* _Required action A_
For the article about Americans on the Costa del Sol and the US election, say whether each statement agrees with it: (i) The American community in Malaga province numbers about 300 people according to the population registers. (ii) The article places US election day on the first Monday in November. (iii) Most Americans in Malaga province had not yet voted before this Tuesday. Answer yes or no for each, and quote the words that decide it.
* _Required action B_
In the article about Americans on the Costa del Sol and the US election, what do the Americans living there hope for?

'No election has divided America as much as this one'

Johnnie Wadley, Jim Thibault, Frazer Gardella, Lucca Movaldi and Sue Seabury.
Johnnie Wadley, Jim Thibault, Frazer Gardella, Lucca Movaldi and Sue Seabury. / FRANCIS SILVA
  • Americans resident on the Costa del Sol mainly say they are on the side of Biden and are hoping for a large majority to avoid the result being questioned

The Tuesday after the first Monday in November in a leap year is a day like any other in Spain, but in the US it means election day, when the people choose their president thanks to an usual voting system which is unique in the world.

The unusual context of 2020 and the extraordinary presidency of Donald Trump are making this election one of the most important in America’s short history as a country, and the record number of early votes (people can vote in the weeks before election day) is a reflection of that.

Despite being thousands of kilometres away, the American community in Malaga province - about 300 people, according to the population registers - have also been watching the situation closely in the hours leading up to this Tuesday, and apart from one or two exceptions they have already voted.

* _Material provided_
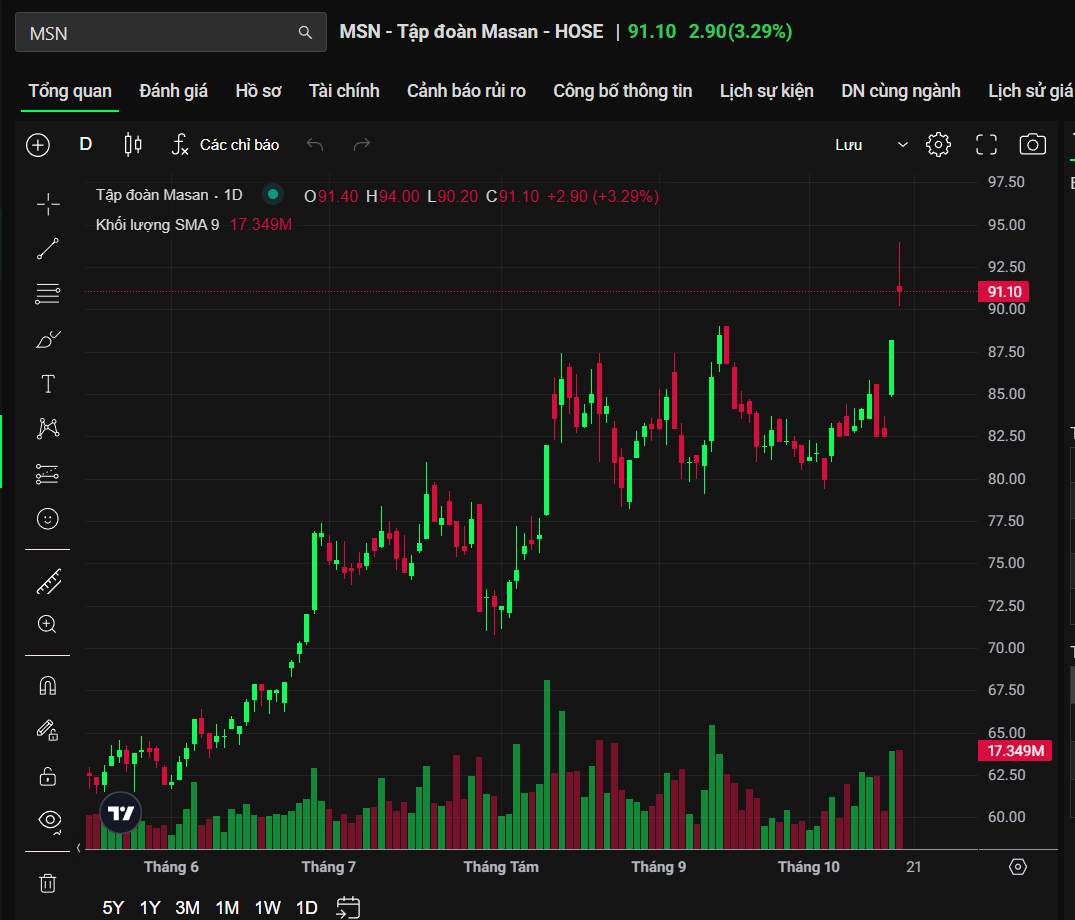Screen dimensions: 1075x920
Task: Open the D timeframe interval selector
Action: 86,145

* _Response area A_
(i) Yes: "about 300 people, according to the population registers".
(ii) No: "The Tuesday after the first Monday in November in a leap year".
(iii) No: "apart from one or two exceptions they have already voted".

* _Response area B_
They hope for a large majority, so that the result is not questioned.